[Stored dataset items]
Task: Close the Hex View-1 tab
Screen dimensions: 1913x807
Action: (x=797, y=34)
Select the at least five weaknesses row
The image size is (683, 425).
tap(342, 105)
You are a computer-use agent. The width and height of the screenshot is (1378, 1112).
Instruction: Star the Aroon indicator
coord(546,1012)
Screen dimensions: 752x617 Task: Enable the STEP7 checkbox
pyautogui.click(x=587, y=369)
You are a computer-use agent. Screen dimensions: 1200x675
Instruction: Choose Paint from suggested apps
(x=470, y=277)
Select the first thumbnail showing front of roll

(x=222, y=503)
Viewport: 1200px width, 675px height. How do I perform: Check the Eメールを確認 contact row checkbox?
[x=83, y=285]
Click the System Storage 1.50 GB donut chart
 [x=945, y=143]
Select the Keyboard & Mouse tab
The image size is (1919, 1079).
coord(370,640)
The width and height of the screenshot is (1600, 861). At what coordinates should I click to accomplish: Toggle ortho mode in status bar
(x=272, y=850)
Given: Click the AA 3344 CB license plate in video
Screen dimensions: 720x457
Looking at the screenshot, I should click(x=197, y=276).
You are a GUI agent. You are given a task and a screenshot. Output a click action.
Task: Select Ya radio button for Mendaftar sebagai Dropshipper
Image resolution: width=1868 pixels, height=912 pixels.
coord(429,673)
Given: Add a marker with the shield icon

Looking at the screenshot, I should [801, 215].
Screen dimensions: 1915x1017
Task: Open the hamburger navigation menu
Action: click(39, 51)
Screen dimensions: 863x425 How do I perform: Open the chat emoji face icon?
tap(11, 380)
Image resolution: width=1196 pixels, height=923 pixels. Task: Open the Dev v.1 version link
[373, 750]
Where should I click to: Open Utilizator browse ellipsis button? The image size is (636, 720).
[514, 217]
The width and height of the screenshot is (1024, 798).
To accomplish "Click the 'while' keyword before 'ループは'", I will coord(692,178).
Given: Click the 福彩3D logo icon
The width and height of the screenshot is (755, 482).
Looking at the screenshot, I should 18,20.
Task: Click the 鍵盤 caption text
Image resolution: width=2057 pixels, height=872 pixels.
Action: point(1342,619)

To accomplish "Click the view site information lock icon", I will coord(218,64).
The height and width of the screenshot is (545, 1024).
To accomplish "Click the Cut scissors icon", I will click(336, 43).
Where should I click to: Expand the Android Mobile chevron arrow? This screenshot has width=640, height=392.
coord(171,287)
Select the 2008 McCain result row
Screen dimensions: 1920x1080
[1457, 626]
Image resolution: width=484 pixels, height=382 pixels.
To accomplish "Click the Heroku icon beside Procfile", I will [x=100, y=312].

Objective -> Return, unchanged, the lines of the data above that run from the line containing "Screen dimensions: 752x617" through the line containing "[1457, 626]", including both of those lines.

Final result ->
Screen dimensions: 752x617 Task: Enable the STEP7 checkbox
pyautogui.click(x=587, y=369)
You are a computer-use agent. Screen dimensions: 1200x675
Instruction: Choose Paint from suggested apps
(x=470, y=277)
Select the first thumbnail showing front of roll

(x=222, y=503)
Viewport: 1200px width, 675px height. How do I perform: Check the Eメールを確認 contact row checkbox?
[x=83, y=285]
Click the System Storage 1.50 GB donut chart
 [x=945, y=143]
Select the Keyboard & Mouse tab
The image size is (1919, 1079).
coord(370,640)
The width and height of the screenshot is (1600, 861). At what coordinates should I click to accomplish: Toggle ortho mode in status bar
(x=272, y=850)
Given: Click the AA 3344 CB license plate in video
Screen dimensions: 720x457
Looking at the screenshot, I should click(x=197, y=276).
You are a GUI agent. You are given a task and a screenshot. Output a click action.
Task: Select Ya radio button for Mendaftar sebagai Dropshipper
Image resolution: width=1868 pixels, height=912 pixels.
coord(429,673)
Given: Add a marker with the shield icon

Looking at the screenshot, I should [801, 215].
Screen dimensions: 1915x1017
Task: Open the hamburger navigation menu
Action: click(39, 51)
Screen dimensions: 863x425 How do I perform: Open the chat emoji face icon?
tap(11, 380)
Image resolution: width=1196 pixels, height=923 pixels. Task: Open the Dev v.1 version link
[373, 750]
Where should I click to: Open Utilizator browse ellipsis button? The image size is (636, 720).
[514, 217]
The width and height of the screenshot is (1024, 798).
To accomplish "Click the 'while' keyword before 'ループは'", I will coord(692,178).
Given: Click the 福彩3D logo icon
The width and height of the screenshot is (755, 482).
Looking at the screenshot, I should 18,20.
Task: Click the 鍵盤 caption text
Image resolution: width=2057 pixels, height=872 pixels.
Action: point(1342,619)

To accomplish "Click the view site information lock icon", I will coord(218,64).
The height and width of the screenshot is (545, 1024).
To accomplish "Click the Cut scissors icon", I will click(336, 43).
Where should I click to: Expand the Android Mobile chevron arrow? This screenshot has width=640, height=392.
coord(171,287)
Select the 2008 McCain result row
Screen dimensions: 1920x1080
[1457, 626]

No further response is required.